Sometimes when you read about people from the past you wish you could go back in time and meet them. Dorothy Dandridge and Covarrubias are like that for me.
He lived mainly in Mexico City, where he grew up in the bohemian part of the city, and New York, where he became famous. But he also travelled the world. He saw San Francisco, Shanghai, Bali, Vietnam, India, Africa and Paris.
He dropped out of school at age 14 and drew maps for his father, who was a civil engineer for the government. In 1923 he left Mexico and came to New York. Vanity Fair saw his talent almost right away. He drew for them and other top magazines. They loved his caricatures of famous people.

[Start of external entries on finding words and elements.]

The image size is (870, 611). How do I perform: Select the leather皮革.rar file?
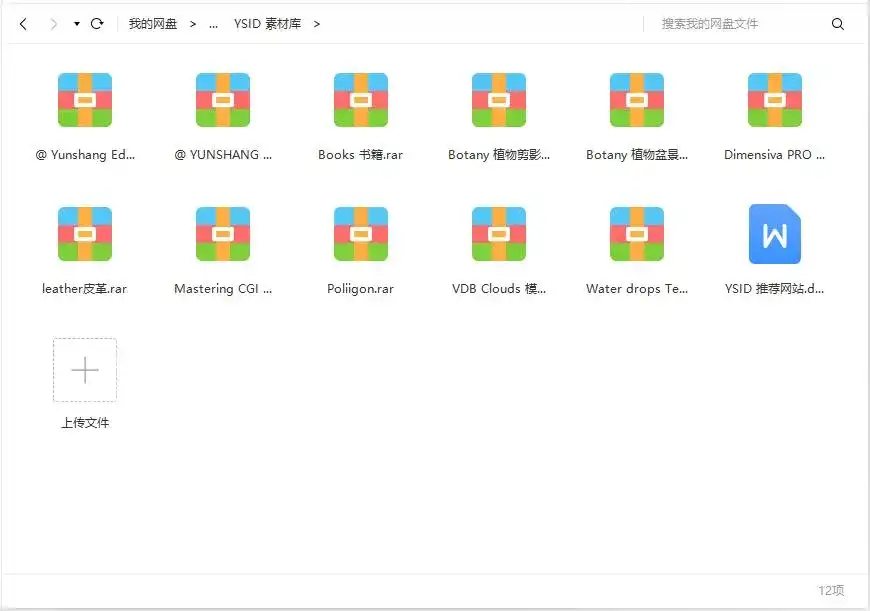tap(85, 235)
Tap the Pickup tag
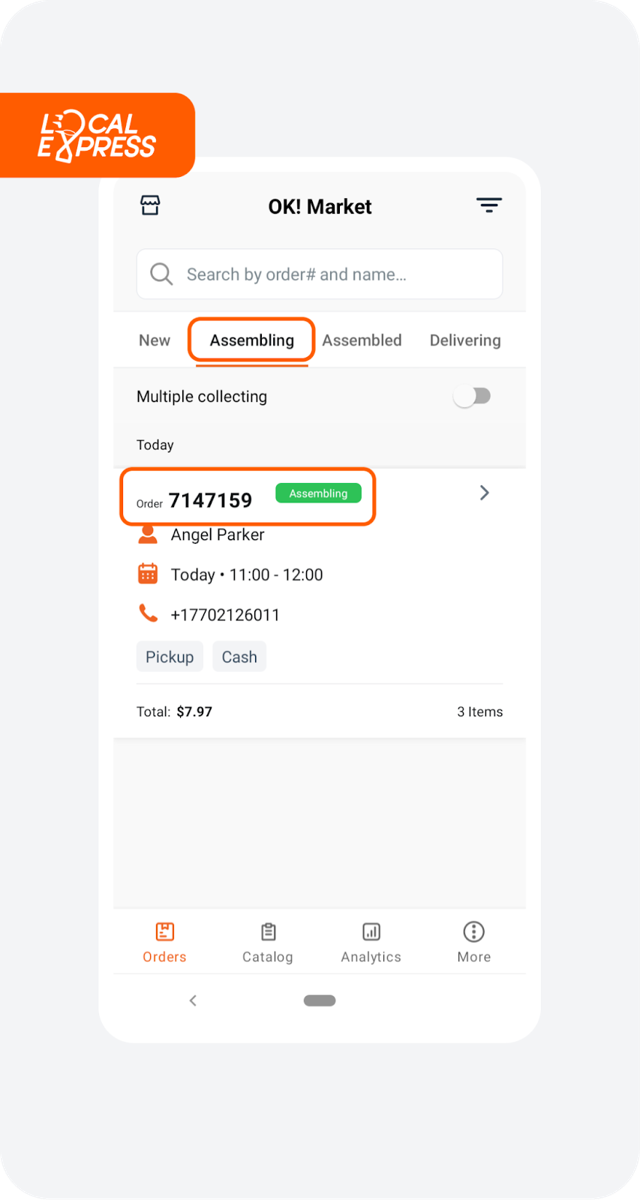Viewport: 640px width, 1200px height. [x=170, y=657]
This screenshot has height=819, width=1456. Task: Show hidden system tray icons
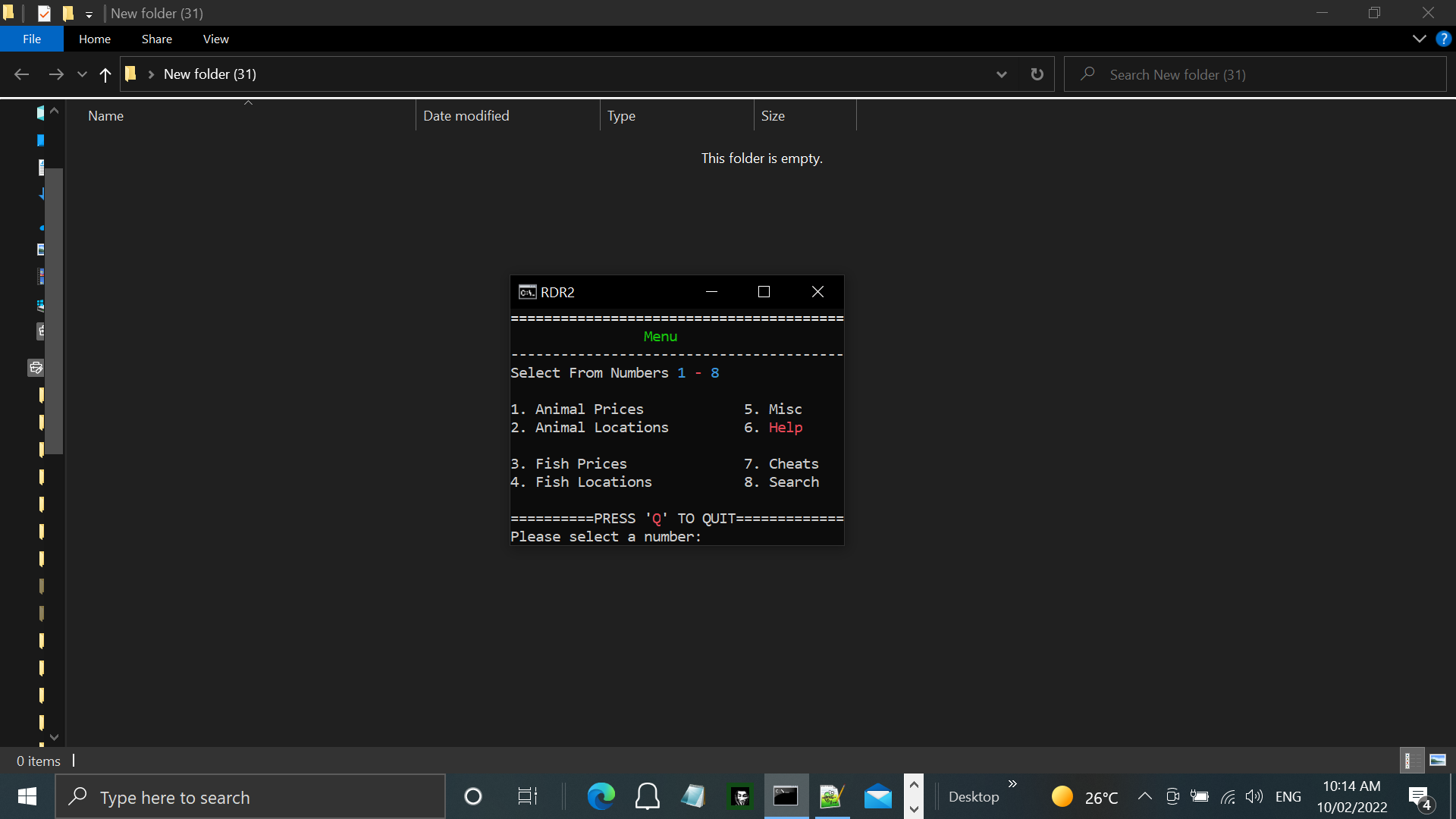(x=1145, y=796)
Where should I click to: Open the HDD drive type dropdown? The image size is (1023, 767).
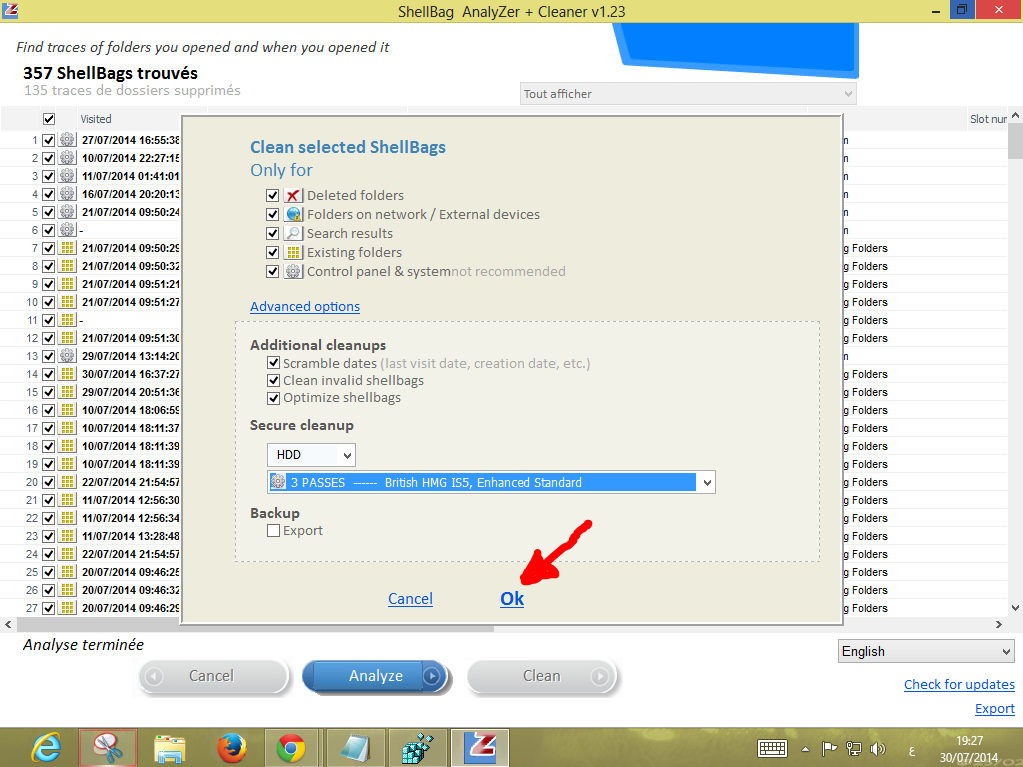click(x=311, y=455)
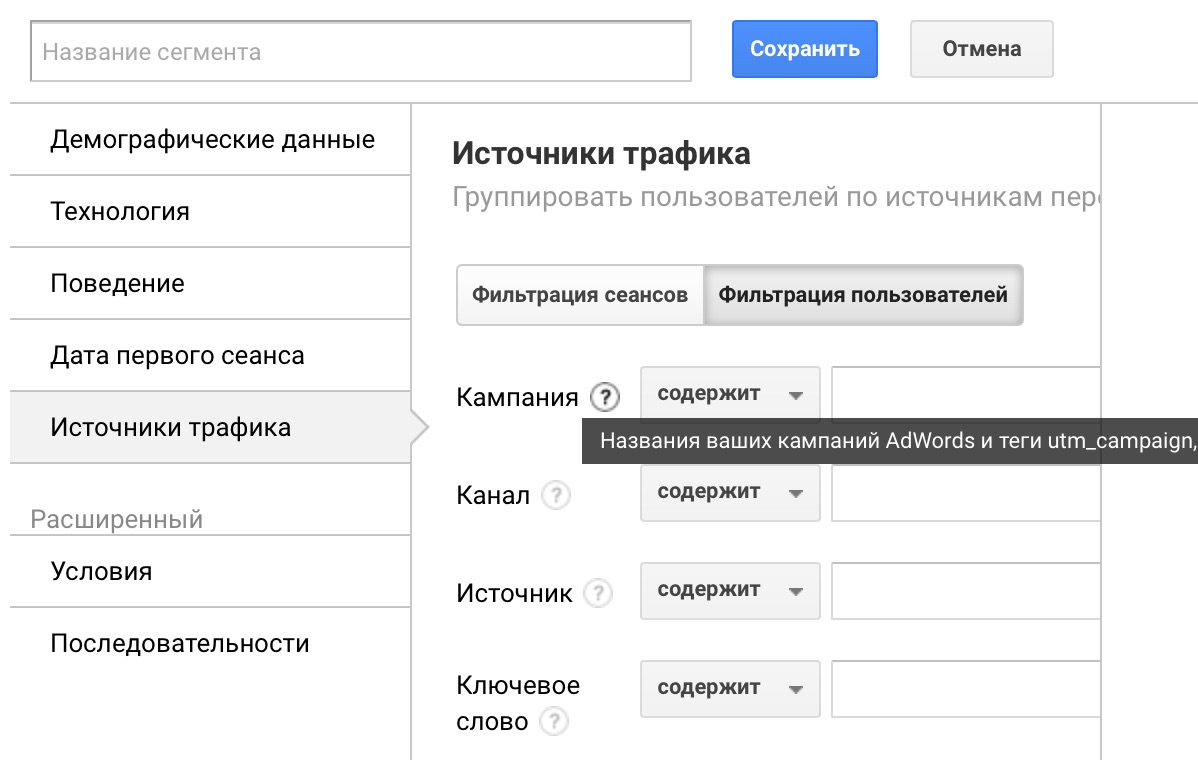Change match condition for Ключевое слово
The image size is (1198, 760).
(730, 688)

Although he drew and painted for magazines and books, his work took on something of the style of the high art of the time. You can see something of Picasso and even Dali in his pictures. It may have looked cool then, but it looks dated now.
He knew all the best places in the city to go for drink, dance and music, many of them in Harlem. And he knew some of the most interesting people, like Eugene O’Neill, Langston Hughes and Frida Kahlo. He knew John Huston and Al Hirschfeld when they were still nobodies in New York.
In 1930 he married a dancer, Rosa Rolanda, and took her to the island of Bali for their honeymoon. They stayed there for three years! When he came back to New York he wrote and illustrated a beautiful book about the island and its people, the way it was before Australian holidaymakers took over the place.
I love his pictures of black and Balinese women. Some of them are pretty bad, but most of them are good, even wonderful. He did not draw them as if they were white women with a few things different. He drew them as if they were the only women on earth; he drew them as a man who loved how they looked, having seen them from living in Bali and New York.
Covarrubias loved to do those maps of countries with pictures showing what each part of the country is known for.
Covarrubias also did some wall pictures. You can still see some of them in Mexico City. He did one for the 1938 San Francisco world’s fair.
He died at 52 of blood poisoning. Rosa lived on and became friends with Adriana Williams, a writer. Williams drank in all of Rosa’s stories about Covarrubias and wrote books about him.